MUSIC MAN: Jazz maestro Mlungisi Gegana with his acoustic double bass guitar Picture: SUPPLIED

Komani jazz prodigy Mlungisi Gegana is unhappy about the treatment he gets from the local department of sport, recreation, arts and culture (DSRAC) which has led to him being “forced” out of the Queenstown Arts Centre where he used to occupy a room to run his music academy.

Gegana indicated his relationship with DSRAC began when he made up his mind to move home from Johannesburg, where he had worked as a professional jazz musician.

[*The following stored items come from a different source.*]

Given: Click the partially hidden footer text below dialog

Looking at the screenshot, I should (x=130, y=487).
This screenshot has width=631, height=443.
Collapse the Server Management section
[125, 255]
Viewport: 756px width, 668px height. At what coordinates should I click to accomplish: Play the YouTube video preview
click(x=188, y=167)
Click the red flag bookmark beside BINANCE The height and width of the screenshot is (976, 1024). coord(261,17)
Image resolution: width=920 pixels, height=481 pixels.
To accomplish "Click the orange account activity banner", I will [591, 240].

I would travel here to attend meetings with DSRAC officials when I made a proposal about the Mlungisi Music Academy. I initially asked to collaborate with the department in their existing programmes, but that could not happen. In our meetings, we would agree on matters and when I called to check on progress I would get a different response from what we had agreed upon. I endured being given the run-around until I moved back here and established the academy without any assistance.”

Gegana said he used the savings he had made through music to buy some musical instruments and other equipment that helped him start the academy.

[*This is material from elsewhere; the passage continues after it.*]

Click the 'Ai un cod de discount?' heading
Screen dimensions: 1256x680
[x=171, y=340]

I was initially allowed to work in one of the rooms at the art centre – one of the biggest they have, which the department would also use to host events. This was a major inconvenience for us because they would just arrive unannounced and we would have to abandon classes for the remainder of the day. This was a frequent occurrence which led me to ask them to give us access to a smaller room, which would allow for privacy and the safety of our equipment. The room was provided until they asked me to move out of the centre by April 1, as someone needed to use the space as an office, which I found shocking.”

The musician indicated he forwarded the letter to the Chris Hani District Municipality mayor, who, according to Gegana, forwarded it to the MEC for DSRAC.

The following day I received another letter which indicated that I did not have to move out of the centre, but must go back to working from the space they used to disturb us in. That was when I decided to move out, because they were trying to force me out without saying so in so many words.”

Gegana said some of his students helped find a place where the academy could operate, but had safety concerns.

We found a place at the old Rowell Old Age Home building in Mlungisi which is best for me because it is in the township where the majority of my students are from. We hope to move in soon, but we are still working on security for our equipment.

I am so disappointed that I received such treatment from people who I thought would be most welcoming to someone who brought something to the table. I did not approach them empty-handed, I had something to offer, but I was not welcomed in my own home where I am trying to develop young people through music.”

DSRAC communications manager Andile Nduna did not respond to a media query sent him regarding the matter.